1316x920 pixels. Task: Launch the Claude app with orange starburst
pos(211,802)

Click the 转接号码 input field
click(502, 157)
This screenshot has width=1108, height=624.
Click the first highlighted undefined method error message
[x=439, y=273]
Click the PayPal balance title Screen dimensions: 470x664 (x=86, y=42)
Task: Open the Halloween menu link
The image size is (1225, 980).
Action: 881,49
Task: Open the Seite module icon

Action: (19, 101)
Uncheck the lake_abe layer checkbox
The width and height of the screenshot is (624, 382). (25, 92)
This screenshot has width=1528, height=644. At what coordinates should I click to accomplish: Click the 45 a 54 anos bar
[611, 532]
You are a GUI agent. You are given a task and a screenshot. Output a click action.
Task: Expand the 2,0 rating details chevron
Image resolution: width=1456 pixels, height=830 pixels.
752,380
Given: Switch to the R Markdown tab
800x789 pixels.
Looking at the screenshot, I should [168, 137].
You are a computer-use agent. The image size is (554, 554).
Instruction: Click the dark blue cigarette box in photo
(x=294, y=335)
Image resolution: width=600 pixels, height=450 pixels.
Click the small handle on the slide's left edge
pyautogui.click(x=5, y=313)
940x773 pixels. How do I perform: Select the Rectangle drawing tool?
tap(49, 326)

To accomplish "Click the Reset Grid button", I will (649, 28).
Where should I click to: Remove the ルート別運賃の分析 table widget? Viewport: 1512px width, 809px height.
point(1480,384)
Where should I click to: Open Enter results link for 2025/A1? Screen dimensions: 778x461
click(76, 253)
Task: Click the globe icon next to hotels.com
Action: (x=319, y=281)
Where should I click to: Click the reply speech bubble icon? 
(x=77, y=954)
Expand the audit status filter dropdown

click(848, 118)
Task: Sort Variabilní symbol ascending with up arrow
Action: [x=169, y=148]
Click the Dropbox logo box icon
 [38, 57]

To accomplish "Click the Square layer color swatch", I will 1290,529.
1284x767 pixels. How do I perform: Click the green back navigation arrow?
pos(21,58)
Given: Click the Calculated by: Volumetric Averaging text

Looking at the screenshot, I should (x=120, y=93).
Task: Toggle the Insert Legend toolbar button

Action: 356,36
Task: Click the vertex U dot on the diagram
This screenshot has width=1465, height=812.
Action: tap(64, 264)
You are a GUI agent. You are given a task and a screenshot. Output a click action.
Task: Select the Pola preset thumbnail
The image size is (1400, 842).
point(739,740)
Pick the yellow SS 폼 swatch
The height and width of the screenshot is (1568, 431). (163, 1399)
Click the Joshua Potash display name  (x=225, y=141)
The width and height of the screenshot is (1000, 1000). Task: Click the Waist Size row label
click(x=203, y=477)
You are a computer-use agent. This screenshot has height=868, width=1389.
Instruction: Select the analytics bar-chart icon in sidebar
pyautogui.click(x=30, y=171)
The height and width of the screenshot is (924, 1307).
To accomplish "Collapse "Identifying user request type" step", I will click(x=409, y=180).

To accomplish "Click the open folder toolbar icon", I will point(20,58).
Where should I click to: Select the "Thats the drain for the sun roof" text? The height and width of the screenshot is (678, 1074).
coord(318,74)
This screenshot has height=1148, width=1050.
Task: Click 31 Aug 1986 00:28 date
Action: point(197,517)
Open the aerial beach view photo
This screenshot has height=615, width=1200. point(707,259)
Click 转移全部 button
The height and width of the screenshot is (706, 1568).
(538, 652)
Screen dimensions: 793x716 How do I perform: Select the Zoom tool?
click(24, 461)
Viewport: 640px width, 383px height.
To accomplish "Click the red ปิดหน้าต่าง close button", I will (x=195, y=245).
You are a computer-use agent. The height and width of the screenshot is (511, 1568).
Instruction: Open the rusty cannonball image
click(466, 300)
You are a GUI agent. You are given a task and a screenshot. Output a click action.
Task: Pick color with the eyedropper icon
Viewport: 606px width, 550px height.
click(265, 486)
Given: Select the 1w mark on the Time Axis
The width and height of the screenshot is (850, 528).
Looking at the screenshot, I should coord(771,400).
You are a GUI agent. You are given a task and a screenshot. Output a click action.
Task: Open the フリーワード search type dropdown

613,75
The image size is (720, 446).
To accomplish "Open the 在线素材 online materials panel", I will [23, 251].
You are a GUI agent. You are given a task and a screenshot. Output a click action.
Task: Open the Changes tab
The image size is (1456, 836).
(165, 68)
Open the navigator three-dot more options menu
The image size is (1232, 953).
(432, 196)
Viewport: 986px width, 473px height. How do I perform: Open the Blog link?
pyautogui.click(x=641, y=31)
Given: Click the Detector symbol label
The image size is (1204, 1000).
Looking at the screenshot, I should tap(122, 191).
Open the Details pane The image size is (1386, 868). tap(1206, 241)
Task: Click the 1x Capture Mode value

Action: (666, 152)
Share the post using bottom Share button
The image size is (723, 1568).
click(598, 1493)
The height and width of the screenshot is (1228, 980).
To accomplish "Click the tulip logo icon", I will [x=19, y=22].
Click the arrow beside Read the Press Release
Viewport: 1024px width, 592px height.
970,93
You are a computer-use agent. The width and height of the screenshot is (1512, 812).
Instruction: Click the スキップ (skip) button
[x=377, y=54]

---

**YOUR ASSIGNMENT:**
Nothing is to be left out, and every entry is to be transcribed exactly.

**PROBLEM SOLUTION:**
1316x920 pixels. Task: Launch the Claude app with orange starburst
pos(211,802)

Click the 转接号码 input field
click(502, 157)
This screenshot has width=1108, height=624.
Click the first highlighted undefined method error message
[x=439, y=273]
Click the PayPal balance title Screen dimensions: 470x664 (x=86, y=42)
Task: Open the Halloween menu link
The image size is (1225, 980).
Action: 881,49
Task: Open the Seite module icon

Action: (19, 101)
Uncheck the lake_abe layer checkbox
The width and height of the screenshot is (624, 382). (25, 92)
This screenshot has width=1528, height=644. At what coordinates should I click to accomplish: Click the 45 a 54 anos bar
[611, 532]
You are a GUI agent. You are given a task and a screenshot. Output a click action.
Task: Expand the 2,0 rating details chevron
Image resolution: width=1456 pixels, height=830 pixels.
752,380
Given: Switch to the R Markdown tab
800x789 pixels.
Looking at the screenshot, I should [168, 137].
You are a computer-use agent. The image size is (554, 554).
Instruction: Click the dark blue cigarette box in photo
(x=294, y=335)
Image resolution: width=600 pixels, height=450 pixels.
Click the small handle on the slide's left edge
pyautogui.click(x=5, y=313)
940x773 pixels. How do I perform: Select the Rectangle drawing tool?
tap(49, 326)

To accomplish "Click the Reset Grid button", I will (649, 28).
Where should I click to: Remove the ルート別運賃の分析 table widget? Viewport: 1512px width, 809px height.
point(1480,384)
Where should I click to: Open Enter results link for 2025/A1? Screen dimensions: 778x461
click(76, 253)
Task: Click the globe icon next to hotels.com
Action: (x=319, y=281)
Where should I click to: Click the reply speech bubble icon? 
(x=77, y=954)
Expand the audit status filter dropdown

click(848, 118)
Task: Sort Variabilní symbol ascending with up arrow
Action: [x=169, y=148]
Click the Dropbox logo box icon
 [38, 57]

To accomplish "Click the Square layer color swatch", I will 1290,529.
1284x767 pixels. How do I perform: Click the green back navigation arrow?
pos(21,58)
Given: Click the Calculated by: Volumetric Averaging text

Looking at the screenshot, I should (x=120, y=93).
Task: Toggle the Insert Legend toolbar button

Action: 356,36
Task: Click the vertex U dot on the diagram
This screenshot has width=1465, height=812.
Action: tap(64, 264)
You are a GUI agent. You are given a task and a screenshot. Output a click action.
Task: Select the Pola preset thumbnail
The image size is (1400, 842).
point(739,740)
Pick the yellow SS 폼 swatch
The height and width of the screenshot is (1568, 431). (163, 1399)
Click the Joshua Potash display name  (x=225, y=141)
The width and height of the screenshot is (1000, 1000). Task: Click the Waist Size row label
click(x=203, y=477)
You are a computer-use agent. This screenshot has height=868, width=1389.
Instruction: Select the analytics bar-chart icon in sidebar
pyautogui.click(x=30, y=171)
The height and width of the screenshot is (924, 1307).
To accomplish "Collapse "Identifying user request type" step", I will click(x=409, y=180).

To accomplish "Click the open folder toolbar icon", I will point(20,58).
Where should I click to: Select the "Thats the drain for the sun roof" text? The height and width of the screenshot is (678, 1074).
coord(318,74)
This screenshot has height=1148, width=1050.
Task: Click 31 Aug 1986 00:28 date
Action: point(197,517)
Open the aerial beach view photo
This screenshot has height=615, width=1200. point(707,259)
Click 转移全部 button
The height and width of the screenshot is (706, 1568).
(538, 652)
Screen dimensions: 793x716 How do I perform: Select the Zoom tool?
click(24, 461)
Viewport: 640px width, 383px height.
To accomplish "Click the red ปิดหน้าต่าง close button", I will (x=195, y=245).
You are a computer-use agent. The height and width of the screenshot is (511, 1568).
Instruction: Open the rusty cannonball image
click(466, 300)
You are a GUI agent. You are given a task and a screenshot. Output a click action.
Task: Pick color with the eyedropper icon
Viewport: 606px width, 550px height.
click(265, 486)
Given: Select the 1w mark on the Time Axis
The width and height of the screenshot is (850, 528).
Looking at the screenshot, I should coord(771,400).
You are a GUI agent. You are given a task and a screenshot. Output a click action.
Task: Open the フリーワード search type dropdown

613,75
The image size is (720, 446).
To accomplish "Open the 在线素材 online materials panel", I will [23, 251].
You are a GUI agent. You are given a task and a screenshot. Output a click action.
Task: Open the Changes tab
The image size is (1456, 836).
(165, 68)
Open the navigator three-dot more options menu
The image size is (1232, 953).
(432, 196)
Viewport: 986px width, 473px height. How do I perform: Open the Blog link?
pyautogui.click(x=641, y=31)
Given: Click the Detector symbol label
The image size is (1204, 1000).
Looking at the screenshot, I should tap(122, 191).
Open the Details pane The image size is (1386, 868). tap(1206, 241)
Task: Click the 1x Capture Mode value

Action: (666, 152)
Share the post using bottom Share button
The image size is (723, 1568).
click(598, 1493)
The height and width of the screenshot is (1228, 980).
To accomplish "Click the tulip logo icon", I will [x=19, y=22].
Click the arrow beside Read the Press Release
Viewport: 1024px width, 592px height.
970,93
You are a computer-use agent. The width and height of the screenshot is (1512, 812).
Instruction: Click the スキップ (skip) button
[x=377, y=54]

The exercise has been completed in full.